### TASK BRIEF
Each line that contains the word "Viewport" is to be copied from the records below.

### RECORDS SUPPLIED
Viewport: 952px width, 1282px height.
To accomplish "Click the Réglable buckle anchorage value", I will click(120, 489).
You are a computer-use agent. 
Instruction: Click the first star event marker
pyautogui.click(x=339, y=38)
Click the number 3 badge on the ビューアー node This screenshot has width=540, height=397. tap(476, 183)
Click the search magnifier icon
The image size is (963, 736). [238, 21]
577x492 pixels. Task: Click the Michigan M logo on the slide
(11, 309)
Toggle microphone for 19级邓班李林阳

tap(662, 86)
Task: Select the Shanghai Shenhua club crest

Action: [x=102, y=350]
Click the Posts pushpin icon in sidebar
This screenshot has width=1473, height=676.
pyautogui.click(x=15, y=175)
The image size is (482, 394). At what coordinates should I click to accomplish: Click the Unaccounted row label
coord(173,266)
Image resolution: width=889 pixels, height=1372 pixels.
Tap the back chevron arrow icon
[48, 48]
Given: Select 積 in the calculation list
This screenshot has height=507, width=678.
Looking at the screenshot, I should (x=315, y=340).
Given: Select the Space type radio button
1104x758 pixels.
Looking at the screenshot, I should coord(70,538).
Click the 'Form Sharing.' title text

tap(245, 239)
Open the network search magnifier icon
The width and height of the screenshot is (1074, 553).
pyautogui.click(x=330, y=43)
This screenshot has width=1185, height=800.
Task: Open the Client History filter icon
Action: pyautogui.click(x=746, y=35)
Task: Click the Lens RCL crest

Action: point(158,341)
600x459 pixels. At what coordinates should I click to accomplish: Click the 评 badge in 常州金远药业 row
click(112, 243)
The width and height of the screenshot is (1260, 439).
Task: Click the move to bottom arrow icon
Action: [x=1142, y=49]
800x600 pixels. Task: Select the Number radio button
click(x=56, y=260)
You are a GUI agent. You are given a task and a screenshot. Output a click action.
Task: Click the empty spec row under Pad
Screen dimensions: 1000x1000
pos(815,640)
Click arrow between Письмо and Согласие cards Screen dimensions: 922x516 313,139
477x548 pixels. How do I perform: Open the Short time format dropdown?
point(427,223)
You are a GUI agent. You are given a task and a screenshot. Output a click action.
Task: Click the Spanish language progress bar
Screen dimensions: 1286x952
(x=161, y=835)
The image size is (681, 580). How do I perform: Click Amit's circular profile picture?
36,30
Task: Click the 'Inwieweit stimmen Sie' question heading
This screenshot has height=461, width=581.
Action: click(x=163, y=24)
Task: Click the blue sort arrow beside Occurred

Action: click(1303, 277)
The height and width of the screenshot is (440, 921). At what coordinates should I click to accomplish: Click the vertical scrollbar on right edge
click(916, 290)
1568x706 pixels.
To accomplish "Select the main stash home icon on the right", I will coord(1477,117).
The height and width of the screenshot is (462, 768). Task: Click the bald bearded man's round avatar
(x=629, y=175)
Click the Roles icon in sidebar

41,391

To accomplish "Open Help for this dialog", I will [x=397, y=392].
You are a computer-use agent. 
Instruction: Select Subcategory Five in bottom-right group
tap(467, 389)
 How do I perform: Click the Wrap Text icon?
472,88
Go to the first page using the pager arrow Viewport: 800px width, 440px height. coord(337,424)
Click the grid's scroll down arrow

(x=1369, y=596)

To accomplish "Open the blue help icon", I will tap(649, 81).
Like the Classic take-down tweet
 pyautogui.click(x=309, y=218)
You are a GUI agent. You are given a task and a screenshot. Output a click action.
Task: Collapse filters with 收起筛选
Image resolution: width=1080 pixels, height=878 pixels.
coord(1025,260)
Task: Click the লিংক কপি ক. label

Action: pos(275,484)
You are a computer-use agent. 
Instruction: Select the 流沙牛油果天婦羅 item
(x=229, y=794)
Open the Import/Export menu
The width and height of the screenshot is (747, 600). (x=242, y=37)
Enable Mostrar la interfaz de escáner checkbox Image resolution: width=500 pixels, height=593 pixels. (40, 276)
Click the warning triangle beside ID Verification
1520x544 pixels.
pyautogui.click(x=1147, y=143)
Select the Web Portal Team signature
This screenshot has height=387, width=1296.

### SOLUTION
Viewport: 952px width, 1282px height.
Go to the first page using the pager arrow Viewport: 800px width, 440px height. coord(337,424)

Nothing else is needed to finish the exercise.